→ **What you should do**: Look at the entries below and restate word for word the lines from the first through the one that has "The width and height of the screenshot is (196, 186).".

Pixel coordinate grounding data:

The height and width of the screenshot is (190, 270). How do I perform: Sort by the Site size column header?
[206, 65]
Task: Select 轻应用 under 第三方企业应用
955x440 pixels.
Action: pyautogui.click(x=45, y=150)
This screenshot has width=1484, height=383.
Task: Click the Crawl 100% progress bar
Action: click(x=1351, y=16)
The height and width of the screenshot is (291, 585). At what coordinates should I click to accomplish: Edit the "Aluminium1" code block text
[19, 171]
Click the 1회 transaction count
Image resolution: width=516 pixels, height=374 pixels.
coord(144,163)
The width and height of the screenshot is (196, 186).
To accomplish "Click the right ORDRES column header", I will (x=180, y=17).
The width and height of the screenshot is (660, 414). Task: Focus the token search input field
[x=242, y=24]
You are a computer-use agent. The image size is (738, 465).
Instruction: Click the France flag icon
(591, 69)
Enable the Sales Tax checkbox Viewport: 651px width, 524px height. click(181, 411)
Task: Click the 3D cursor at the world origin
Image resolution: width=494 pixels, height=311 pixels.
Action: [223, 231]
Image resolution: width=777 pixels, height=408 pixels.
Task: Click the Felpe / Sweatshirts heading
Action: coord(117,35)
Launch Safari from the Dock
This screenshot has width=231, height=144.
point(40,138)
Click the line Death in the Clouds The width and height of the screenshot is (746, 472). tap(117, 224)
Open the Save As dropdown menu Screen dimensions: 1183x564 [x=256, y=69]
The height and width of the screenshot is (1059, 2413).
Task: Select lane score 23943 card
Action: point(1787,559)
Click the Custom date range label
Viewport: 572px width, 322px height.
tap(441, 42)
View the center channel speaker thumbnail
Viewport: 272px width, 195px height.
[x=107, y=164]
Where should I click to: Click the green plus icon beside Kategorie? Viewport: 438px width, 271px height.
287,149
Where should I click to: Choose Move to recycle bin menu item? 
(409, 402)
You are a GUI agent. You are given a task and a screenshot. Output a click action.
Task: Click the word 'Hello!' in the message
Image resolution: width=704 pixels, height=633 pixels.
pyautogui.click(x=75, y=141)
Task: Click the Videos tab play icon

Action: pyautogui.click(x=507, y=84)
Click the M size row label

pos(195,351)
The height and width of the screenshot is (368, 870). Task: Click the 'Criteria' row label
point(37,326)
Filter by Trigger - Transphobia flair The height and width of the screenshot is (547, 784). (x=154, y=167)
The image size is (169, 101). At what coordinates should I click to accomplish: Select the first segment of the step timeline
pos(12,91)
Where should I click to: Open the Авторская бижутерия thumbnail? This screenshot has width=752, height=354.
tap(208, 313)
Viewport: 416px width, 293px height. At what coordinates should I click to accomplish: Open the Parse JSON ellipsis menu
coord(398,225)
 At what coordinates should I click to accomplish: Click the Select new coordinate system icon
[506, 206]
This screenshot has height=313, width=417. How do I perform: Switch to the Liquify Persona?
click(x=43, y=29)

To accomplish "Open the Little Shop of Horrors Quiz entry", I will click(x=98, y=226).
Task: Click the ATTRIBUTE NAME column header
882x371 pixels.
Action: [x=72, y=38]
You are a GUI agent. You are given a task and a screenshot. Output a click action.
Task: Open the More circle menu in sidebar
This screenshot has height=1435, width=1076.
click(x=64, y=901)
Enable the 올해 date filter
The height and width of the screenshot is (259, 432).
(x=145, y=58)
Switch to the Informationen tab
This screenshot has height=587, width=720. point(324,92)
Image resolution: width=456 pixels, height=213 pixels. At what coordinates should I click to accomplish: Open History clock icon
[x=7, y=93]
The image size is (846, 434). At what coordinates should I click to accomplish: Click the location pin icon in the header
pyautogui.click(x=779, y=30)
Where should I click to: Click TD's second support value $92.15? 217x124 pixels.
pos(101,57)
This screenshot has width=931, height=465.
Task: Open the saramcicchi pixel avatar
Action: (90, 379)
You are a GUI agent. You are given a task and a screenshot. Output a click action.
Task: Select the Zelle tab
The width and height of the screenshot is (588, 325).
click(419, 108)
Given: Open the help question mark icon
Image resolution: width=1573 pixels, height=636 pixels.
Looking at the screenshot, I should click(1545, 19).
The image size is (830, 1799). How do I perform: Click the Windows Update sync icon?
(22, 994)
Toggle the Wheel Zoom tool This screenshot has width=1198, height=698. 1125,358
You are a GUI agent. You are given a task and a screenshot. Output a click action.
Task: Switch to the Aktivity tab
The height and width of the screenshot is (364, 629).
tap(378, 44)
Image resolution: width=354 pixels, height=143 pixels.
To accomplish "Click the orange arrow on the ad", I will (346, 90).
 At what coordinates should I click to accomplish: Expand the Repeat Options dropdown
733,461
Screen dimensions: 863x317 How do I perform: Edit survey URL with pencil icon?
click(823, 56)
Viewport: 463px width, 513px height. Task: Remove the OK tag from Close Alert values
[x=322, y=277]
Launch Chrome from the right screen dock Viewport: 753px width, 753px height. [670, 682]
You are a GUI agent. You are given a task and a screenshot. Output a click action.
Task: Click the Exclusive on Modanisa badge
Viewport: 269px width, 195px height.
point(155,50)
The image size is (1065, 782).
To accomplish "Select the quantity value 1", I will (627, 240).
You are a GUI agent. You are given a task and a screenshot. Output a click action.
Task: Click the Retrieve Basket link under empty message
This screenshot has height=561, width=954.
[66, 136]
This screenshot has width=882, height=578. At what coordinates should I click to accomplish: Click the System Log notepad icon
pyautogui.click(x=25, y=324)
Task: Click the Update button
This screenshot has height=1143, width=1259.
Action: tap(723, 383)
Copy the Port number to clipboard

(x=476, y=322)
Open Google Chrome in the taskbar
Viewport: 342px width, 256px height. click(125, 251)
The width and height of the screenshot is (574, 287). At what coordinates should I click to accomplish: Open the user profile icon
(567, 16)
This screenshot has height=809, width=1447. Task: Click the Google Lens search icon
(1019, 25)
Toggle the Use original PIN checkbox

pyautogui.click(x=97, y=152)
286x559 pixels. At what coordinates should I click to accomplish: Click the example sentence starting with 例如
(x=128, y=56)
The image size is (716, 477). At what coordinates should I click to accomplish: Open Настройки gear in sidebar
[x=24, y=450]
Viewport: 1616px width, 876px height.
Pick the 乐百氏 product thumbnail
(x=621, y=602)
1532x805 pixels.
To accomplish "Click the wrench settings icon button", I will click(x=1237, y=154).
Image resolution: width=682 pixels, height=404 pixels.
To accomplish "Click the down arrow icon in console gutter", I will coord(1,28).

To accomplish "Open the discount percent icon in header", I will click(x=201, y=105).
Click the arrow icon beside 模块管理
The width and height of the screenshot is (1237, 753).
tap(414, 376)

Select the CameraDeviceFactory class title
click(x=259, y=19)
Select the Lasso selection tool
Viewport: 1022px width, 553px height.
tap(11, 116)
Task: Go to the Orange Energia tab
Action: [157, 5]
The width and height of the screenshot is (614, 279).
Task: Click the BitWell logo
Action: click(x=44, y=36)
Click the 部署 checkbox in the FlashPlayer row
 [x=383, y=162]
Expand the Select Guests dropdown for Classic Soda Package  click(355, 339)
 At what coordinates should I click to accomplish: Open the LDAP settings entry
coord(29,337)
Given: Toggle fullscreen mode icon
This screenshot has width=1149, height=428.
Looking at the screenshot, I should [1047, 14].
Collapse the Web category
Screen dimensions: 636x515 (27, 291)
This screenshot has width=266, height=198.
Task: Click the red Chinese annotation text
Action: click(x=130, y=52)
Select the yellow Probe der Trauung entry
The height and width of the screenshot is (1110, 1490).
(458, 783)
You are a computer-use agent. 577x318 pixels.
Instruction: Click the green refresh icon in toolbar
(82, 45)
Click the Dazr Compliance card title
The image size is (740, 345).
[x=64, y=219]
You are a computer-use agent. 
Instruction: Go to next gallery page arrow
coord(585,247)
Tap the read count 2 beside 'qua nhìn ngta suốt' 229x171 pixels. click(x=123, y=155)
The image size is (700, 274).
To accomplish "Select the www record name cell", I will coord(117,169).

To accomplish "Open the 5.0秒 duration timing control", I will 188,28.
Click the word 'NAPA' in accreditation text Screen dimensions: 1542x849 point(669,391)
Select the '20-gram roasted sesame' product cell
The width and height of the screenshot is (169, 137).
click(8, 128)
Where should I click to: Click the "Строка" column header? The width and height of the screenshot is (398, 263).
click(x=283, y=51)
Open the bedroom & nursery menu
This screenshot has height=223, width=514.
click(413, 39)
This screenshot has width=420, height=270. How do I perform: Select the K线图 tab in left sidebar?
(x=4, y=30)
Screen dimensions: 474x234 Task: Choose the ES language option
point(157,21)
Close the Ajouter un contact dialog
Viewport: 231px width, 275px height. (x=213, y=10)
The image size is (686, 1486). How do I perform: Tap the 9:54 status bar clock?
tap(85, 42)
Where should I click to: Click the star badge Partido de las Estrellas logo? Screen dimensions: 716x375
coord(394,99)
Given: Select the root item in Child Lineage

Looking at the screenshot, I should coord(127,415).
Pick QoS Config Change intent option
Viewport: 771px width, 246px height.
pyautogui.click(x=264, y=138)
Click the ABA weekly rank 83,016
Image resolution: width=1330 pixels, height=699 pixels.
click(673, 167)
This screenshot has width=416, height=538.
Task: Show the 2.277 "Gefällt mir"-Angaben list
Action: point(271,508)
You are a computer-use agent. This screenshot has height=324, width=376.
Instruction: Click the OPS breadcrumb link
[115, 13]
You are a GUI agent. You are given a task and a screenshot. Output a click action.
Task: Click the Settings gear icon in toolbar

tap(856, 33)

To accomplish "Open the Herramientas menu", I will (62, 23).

→ **Answer to the problem**:
The height and width of the screenshot is (190, 270). How do I perform: Sort by the Site size column header?
[206, 65]
Task: Select 轻应用 under 第三方企业应用
955x440 pixels.
Action: pyautogui.click(x=45, y=150)
This screenshot has width=1484, height=383.
Task: Click the Crawl 100% progress bar
Action: click(x=1351, y=16)
The height and width of the screenshot is (291, 585). At what coordinates should I click to accomplish: Edit the "Aluminium1" code block text
[19, 171]
Click the 1회 transaction count
Image resolution: width=516 pixels, height=374 pixels.
coord(144,163)
The width and height of the screenshot is (196, 186).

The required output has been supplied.